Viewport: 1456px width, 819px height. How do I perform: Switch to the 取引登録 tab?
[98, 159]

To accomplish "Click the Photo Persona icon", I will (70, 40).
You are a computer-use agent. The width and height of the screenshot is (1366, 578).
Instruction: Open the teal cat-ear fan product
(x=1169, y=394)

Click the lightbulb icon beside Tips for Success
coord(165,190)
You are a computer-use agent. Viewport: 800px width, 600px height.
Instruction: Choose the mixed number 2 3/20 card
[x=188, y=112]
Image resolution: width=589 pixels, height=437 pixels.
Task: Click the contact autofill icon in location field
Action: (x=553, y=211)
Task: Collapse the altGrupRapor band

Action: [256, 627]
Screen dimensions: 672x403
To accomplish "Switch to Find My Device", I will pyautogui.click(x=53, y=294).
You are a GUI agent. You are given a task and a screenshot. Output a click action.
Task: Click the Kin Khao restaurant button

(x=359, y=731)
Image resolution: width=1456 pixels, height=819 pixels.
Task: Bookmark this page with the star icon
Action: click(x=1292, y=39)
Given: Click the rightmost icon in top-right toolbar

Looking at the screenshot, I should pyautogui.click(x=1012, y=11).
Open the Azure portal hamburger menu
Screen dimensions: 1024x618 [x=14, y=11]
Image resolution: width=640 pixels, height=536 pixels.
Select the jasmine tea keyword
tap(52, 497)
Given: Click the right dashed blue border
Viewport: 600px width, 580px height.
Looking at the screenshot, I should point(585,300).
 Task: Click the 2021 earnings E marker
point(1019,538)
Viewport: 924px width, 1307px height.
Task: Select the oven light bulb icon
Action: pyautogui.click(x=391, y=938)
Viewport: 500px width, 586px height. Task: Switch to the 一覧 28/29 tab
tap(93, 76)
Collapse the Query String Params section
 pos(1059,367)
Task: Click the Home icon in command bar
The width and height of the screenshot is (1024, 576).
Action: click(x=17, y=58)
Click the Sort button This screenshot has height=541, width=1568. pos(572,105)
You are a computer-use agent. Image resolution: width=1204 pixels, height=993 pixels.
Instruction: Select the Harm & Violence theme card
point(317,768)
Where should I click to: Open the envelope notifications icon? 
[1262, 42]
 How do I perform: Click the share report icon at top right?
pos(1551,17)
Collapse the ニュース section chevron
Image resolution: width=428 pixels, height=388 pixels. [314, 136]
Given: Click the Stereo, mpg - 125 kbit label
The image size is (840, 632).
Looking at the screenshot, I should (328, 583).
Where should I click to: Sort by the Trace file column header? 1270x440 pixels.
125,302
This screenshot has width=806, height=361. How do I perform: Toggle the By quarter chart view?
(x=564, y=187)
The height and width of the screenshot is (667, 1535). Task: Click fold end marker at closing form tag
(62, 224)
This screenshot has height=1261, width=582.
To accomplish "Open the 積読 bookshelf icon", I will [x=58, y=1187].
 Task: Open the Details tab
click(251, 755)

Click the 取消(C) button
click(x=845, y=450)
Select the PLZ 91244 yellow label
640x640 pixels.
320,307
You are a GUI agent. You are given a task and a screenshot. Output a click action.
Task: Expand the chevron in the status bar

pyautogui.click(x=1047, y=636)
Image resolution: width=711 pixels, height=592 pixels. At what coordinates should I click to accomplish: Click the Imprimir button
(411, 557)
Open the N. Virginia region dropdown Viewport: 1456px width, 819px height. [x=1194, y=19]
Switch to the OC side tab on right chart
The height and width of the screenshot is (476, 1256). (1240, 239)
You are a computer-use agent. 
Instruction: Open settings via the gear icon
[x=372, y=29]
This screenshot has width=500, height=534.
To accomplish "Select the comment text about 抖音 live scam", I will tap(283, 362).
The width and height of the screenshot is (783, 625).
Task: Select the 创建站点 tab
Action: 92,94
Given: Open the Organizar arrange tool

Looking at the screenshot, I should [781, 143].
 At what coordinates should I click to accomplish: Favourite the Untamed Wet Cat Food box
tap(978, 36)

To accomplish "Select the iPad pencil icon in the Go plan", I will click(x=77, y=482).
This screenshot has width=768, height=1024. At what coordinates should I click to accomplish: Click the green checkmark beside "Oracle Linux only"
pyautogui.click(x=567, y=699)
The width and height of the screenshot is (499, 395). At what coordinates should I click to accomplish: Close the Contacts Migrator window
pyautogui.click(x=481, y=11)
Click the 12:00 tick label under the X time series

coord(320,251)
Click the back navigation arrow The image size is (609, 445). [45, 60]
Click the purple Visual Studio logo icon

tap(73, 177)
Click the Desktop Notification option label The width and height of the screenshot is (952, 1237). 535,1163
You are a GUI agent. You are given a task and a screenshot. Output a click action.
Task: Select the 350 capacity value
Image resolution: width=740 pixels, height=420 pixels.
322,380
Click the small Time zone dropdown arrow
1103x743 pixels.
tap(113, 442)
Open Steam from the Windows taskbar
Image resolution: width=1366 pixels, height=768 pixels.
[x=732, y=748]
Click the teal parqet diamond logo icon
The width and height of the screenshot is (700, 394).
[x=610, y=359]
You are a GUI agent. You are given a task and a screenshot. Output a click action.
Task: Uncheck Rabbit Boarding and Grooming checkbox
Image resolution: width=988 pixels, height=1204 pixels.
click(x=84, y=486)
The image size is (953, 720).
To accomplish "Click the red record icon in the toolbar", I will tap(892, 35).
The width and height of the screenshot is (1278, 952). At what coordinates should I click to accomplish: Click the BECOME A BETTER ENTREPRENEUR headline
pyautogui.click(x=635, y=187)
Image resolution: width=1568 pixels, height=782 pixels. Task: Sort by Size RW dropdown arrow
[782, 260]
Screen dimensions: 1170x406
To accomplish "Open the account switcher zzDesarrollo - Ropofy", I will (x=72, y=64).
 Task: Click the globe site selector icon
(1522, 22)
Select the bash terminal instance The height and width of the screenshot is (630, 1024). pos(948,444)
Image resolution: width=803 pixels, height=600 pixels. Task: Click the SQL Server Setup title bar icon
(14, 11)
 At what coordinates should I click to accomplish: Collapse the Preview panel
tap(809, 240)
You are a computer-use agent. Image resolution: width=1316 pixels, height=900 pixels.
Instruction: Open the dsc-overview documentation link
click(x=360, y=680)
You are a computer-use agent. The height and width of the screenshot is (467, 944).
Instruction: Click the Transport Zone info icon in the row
--
Exercise description: Can you turn the records above into a Markdown table with the columns "Row" and "Record line," giving each non-blank line its own numbered row and skipping blank lines?

Task output:
| Row | Record line |
|---|---|
| 1 | Viewport: 1456px width, 819px height. How do I perform: Switch to the 取引登録 tab? |
| 2 | [98, 159] |
| 3 | To accomplish "Click the Photo Persona icon", I will (70, 40). |
| 4 | You are a computer-use agent. The width and height of the screenshot is (1366, 578). |
| 5 | Instruction: Open the teal cat-ear fan product |
| 6 | (x=1169, y=394) |
| 7 | Click the lightbulb icon beside Tips for Success |
| 8 | coord(165,190) |
| 9 | You are a computer-use agent. Viewport: 800px width, 600px height. |
| 10 | Instruction: Choose the mixed number 2 3/20 card |
| 11 | [x=188, y=112] |
| 12 | Image resolution: width=589 pixels, height=437 pixels. |
| 13 | Task: Click the contact autofill icon in location field |
| 14 | Action: (x=553, y=211) |
| 15 | Task: Collapse the altGrupRapor band |
| 16 | Action: [256, 627] |
| 17 | Screen dimensions: 672x403 |
| 18 | To accomplish "Switch to Find My Device", I will pyautogui.click(x=53, y=294). |
| 19 | You are a GUI agent. You are given a task and a screenshot. Output a click action. |
| 20 | Task: Click the Kin Khao restaurant button |
| 21 | (x=359, y=731) |
| 22 | Image resolution: width=1456 pixels, height=819 pixels. |
| 23 | Task: Bookmark this page with the star icon |
| 24 | Action: click(x=1292, y=39) |
| 25 | Given: Click the rightmost icon in top-right toolbar |
| 26 | Looking at the screenshot, I should pyautogui.click(x=1012, y=11). |
| 27 | Open the Azure portal hamburger menu |
| 28 | Screen dimensions: 1024x618 [x=14, y=11] |
| 29 | Image resolution: width=640 pixels, height=536 pixels. |
| 30 | Select the jasmine tea keyword |
| 31 | tap(52, 497) |
| 32 | Given: Click the right dashed blue border |
| 33 | Viewport: 600px width, 580px height. |
| 34 | Looking at the screenshot, I should point(585,300). |
| 35 |  Task: Click the 2021 earnings E marker |
| 36 | point(1019,538) |
| 37 | Viewport: 924px width, 1307px height. |
| 38 | Task: Select the oven light bulb icon |
| 39 | Action: pyautogui.click(x=391, y=938) |
| 40 | Viewport: 500px width, 586px height. Task: Switch to the 一覧 28/29 tab |
| 41 | tap(93, 76) |
| 42 | Collapse the Query String Params section |
| 43 |  pos(1059,367) |
| 44 | Task: Click the Home icon in command bar |
| 45 | The width and height of the screenshot is (1024, 576). |
| 46 | Action: click(x=17, y=58) |
| 47 | Click the Sort button This screenshot has height=541, width=1568. pos(572,105) |
| 48 | You are a computer-use agent. Image resolution: width=1204 pixels, height=993 pixels. |
| 49 | Instruction: Select the Harm & Violence theme card |
| 50 | point(317,768) |
| 51 | Where should I click to: Open the envelope notifications icon?  |
| 52 | [1262, 42] |
| 53 |  How do I perform: Click the share report icon at top right? |
| 54 | pos(1551,17) |
| 55 | Collapse the ニュース section chevron |
| 56 | Image resolution: width=428 pixels, height=388 pixels. [314, 136] |
| 57 | Given: Click the Stereo, mpg - 125 kbit label |
| 58 | The image size is (840, 632). |
| 59 | Looking at the screenshot, I should (328, 583). |
| 60 | Where should I click to: Sort by the Trace file column header? 1270x440 pixels. |
| 61 | 125,302 |
| 62 | This screenshot has width=806, height=361. How do I perform: Toggle the By quarter chart view? |
| 63 | (x=564, y=187) |
| 64 | The height and width of the screenshot is (667, 1535). Task: Click fold end marker at closing form tag |
| 65 | (62, 224) |
| 66 | This screenshot has height=1261, width=582. |
| 67 | To accomplish "Open the 積読 bookshelf icon", I will [x=58, y=1187]. |
| 68 |  Task: Open the Details tab |
| 69 | click(251, 755) |
| 70 | Click the 取消(C) button |
| 71 | click(x=845, y=450) |
| 72 | Select the PLZ 91244 yellow label |
| 73 | 640x640 pixels. |
| 74 | 320,307 |
| 75 | You are a GUI agent. You are given a task and a screenshot. Output a click action. |
| 76 | Task: Expand the chevron in the status bar |
| 77 | pyautogui.click(x=1047, y=636) |
| 78 | Image resolution: width=711 pixels, height=592 pixels. At what coordinates should I click to accomplish: Click the Imprimir button |
| 79 | (411, 557) |
| 80 | Open the N. Virginia region dropdown Viewport: 1456px width, 819px height. [x=1194, y=19] |
| 81 | Switch to the OC side tab on right chart |
| 82 | The height and width of the screenshot is (476, 1256). (1240, 239) |
| 83 | You are a computer-use agent.  |
| 84 | Instruction: Open settings via the gear icon |
| 85 | [x=372, y=29] |
| 86 | This screenshot has width=500, height=534. |
| 87 | To accomplish "Select the comment text about 抖音 live scam", I will tap(283, 362). |
| 88 | The width and height of the screenshot is (783, 625). |
| 89 | Task: Select the 创建站点 tab |
| 90 | Action: 92,94 |
| 91 | Given: Open the Organizar arrange tool |
| 92 | Looking at the screenshot, I should [781, 143]. |
| 93 |  At what coordinates should I click to accomplish: Favourite the Untamed Wet Cat Food box |
| 94 | tap(978, 36) |
| 95 | To accomplish "Select the iPad pencil icon in the Go plan", I will click(x=77, y=482). |
| 96 | This screenshot has width=768, height=1024. At what coordinates should I click to accomplish: Click the green checkmark beside "Oracle Linux only" |
| 97 | pyautogui.click(x=567, y=699) |
| 98 | The width and height of the screenshot is (499, 395). At what coordinates should I click to accomplish: Close the Contacts Migrator window |
| 99 | pyautogui.click(x=481, y=11) |
| 100 | Click the 12:00 tick label under the X time series |
| 101 | coord(320,251) |
| 102 | Click the back navigation arrow The image size is (609, 445). [45, 60] |
| 103 | Click the purple Visual Studio logo icon |
| 104 | tap(73, 177) |
| 105 | Click the Desktop Notification option label The width and height of the screenshot is (952, 1237). 535,1163 |
| 106 | You are a GUI agent. You are given a task and a screenshot. Output a click action. |
| 107 | Task: Select the 350 capacity value |
| 108 | Image resolution: width=740 pixels, height=420 pixels. |
| 109 | 322,380 |
| 110 | Click the small Time zone dropdown arrow |
| 111 | 1103x743 pixels. |
| 112 | tap(113, 442) |
| 113 | Open Steam from the Windows taskbar |
| 114 | Image resolution: width=1366 pixels, height=768 pixels. |
| 115 | [x=732, y=748] |
| 116 | Click the teal parqet diamond logo icon |
| 117 | The width and height of the screenshot is (700, 394). |
| 118 | [x=610, y=359] |
| 119 | You are a GUI agent. You are given a task and a screenshot. Output a click action. |
| 120 | Task: Uncheck Rabbit Boarding and Grooming checkbox |
| 121 | Image resolution: width=988 pixels, height=1204 pixels. |
| 122 | click(x=84, y=486) |
| 123 | The image size is (953, 720). |
| 124 | To accomplish "Click the red record icon in the toolbar", I will tap(892, 35). |
| 125 | The width and height of the screenshot is (1278, 952). At what coordinates should I click to accomplish: Click the BECOME A BETTER ENTREPRENEUR headline |
| 126 | pyautogui.click(x=635, y=187) |
| 127 | Image resolution: width=1568 pixels, height=782 pixels. Task: Sort by Size RW dropdown arrow |
| 128 | [782, 260] |
| 129 | Screen dimensions: 1170x406 |
| 130 | To accomplish "Open the account switcher zzDesarrollo - Ropofy", I will (x=72, y=64). |
| 131 |  Task: Click the globe site selector icon |
| 132 | (1522, 22) |
| 133 | Select the bash terminal instance The height and width of the screenshot is (630, 1024). pos(948,444) |
| 134 | Image resolution: width=803 pixels, height=600 pixels. Task: Click the SQL Server Setup title bar icon |
| 135 | (14, 11) |
| 136 |  At what coordinates should I click to accomplish: Collapse the Preview panel |
| 137 | tap(809, 240) |
| 138 | You are a computer-use agent. Image resolution: width=1316 pixels, height=900 pixels. |
| 139 | Instruction: Open the dsc-overview documentation link |
| 140 | click(x=360, y=680) |
| 141 | You are a computer-use agent. The height and width of the screenshot is (467, 944). |
| 142 | Instruction: Click the Transport Zone info icon in the row |